34 manufacturing partners in Japan have made a commitment to buy only sustainable energy for their Apple production. Businesses like Taiyo Holdings Co.,
Ltd. are implementing onsite solar solutions, and as supply grows, other businesses are turning to PPAs. Included in this are Nissha Co., Ltd.
and Rohm Company Limited, both of which joined the Supplier Clean Energy Programme this past year.
Through partnerships like the Japan Climate Leaders’ Partnership, Apple and its partners continue to collaborate in support of the widespread use of cheap renewable energy.
Similar to this, Apple continues to advocate for a challenging national renewable energy target for 2030 and works with others to increase transparency and extend cost-effective choices, including PPAs.
There are currently 18 South Korean-based companies participating in the Supplier Clean Energy Programme,
including LG Innotek, which uses onsite solar to assist it meet its goals, and SK Hynix, which uses only renewable energy for its Apple manufacturing operations there.
Green Bonds worth $4.7 billion Promote Environmental Progress Quickly
Apple has already distributed more than $3.2 billion of its $4.7 billion commitment to green bonds, including the combined $2.5 billion of its first two bonds,
in order to support the advancement of clean energy technologies and environmental advancements globally.
A total of 59 initiatives have received $700 million from the corporation so far, including the creation and distribution of training materials for suppliers on renewable energy as well as joint advocacy campaigns in South Korea, Japan, and Vietnam.
Over the course of their lifetimes, the projects funded by the 2019 Green Bond are anticipated to reduce more than 13.5 million metric tonnes of carbon dioxide.
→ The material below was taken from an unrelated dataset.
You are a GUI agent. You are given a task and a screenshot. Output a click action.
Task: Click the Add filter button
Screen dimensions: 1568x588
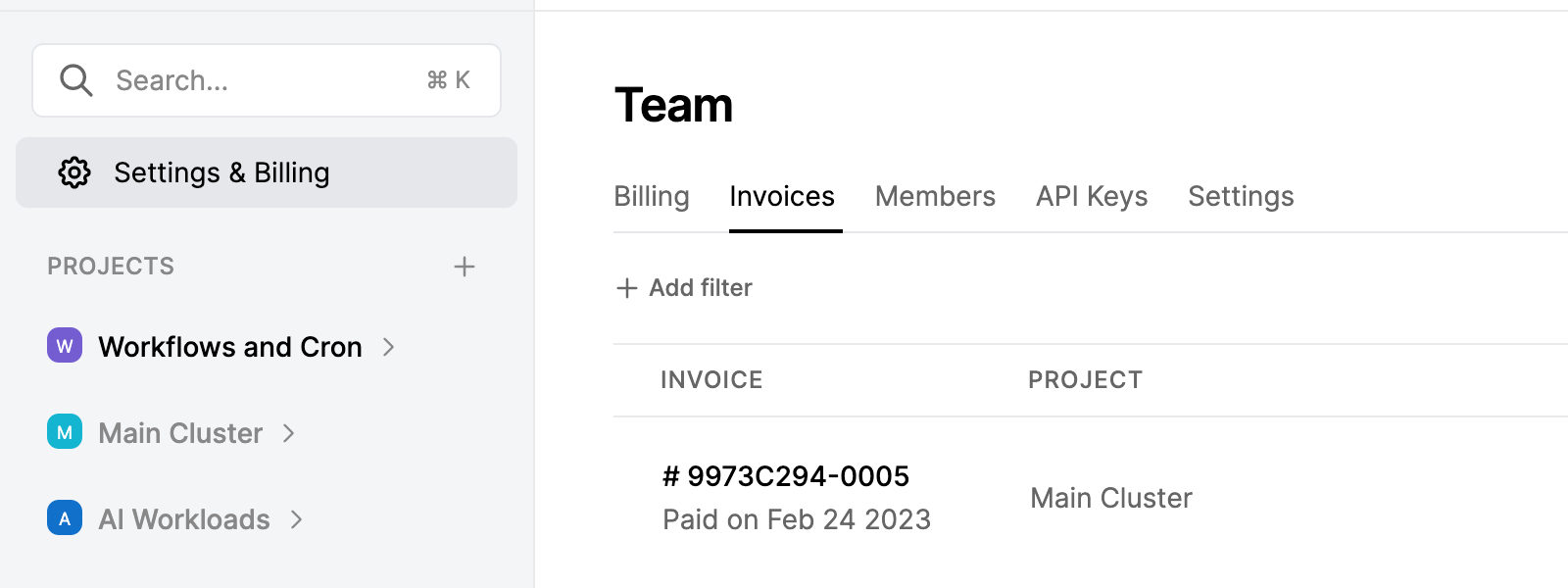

Apple’s Green Bond investments from the previous year supported a variety of environmental innovation within the company, including low-carbon design, energy efficiency,
and the expansion of renewable energy in grids all over the world, in addition to increasing capacity for renewable energy throughout the supply chain.
For instance, the 2019 Green Bond assisted in funding the IP Radian Solar project in Brown County, Texas, which recently started operating and is currently capable of producing 320 megawatts of electricity.
To assist reduce the carbon footprint of the energy Apple consumers use to charge their devices, Apple invested in the project.
The company’s utility-scale battery, which went into operation in 2022 and is housed in the California Flats Solar Project in Monterey County, California, was also supported by the bond.
When the grid’s carbon intensity is at its peak, the big battery can store up to 240 megawatt-hours of renewable electricity for later use.
This aids in addressing the patchy availability of renewable energy around the state.
Visit investor.apple.com/Apple_GreenBond_Report for additional details on Apple’s Green Bond initiatives.
The cumulative distribution of Apple’s 2019 Green Bond funds to environmental projects that incurred costs between September 29, 2019, and September 24, 2022 —
Apple’s 2022, 2021, and 2020 fiscal years — is covered in this year’s annual impact report.
Ernst & Young LLP supplied an attestation report on the spend, while Sustainalytics offered a second perspective on the chosen initiatives.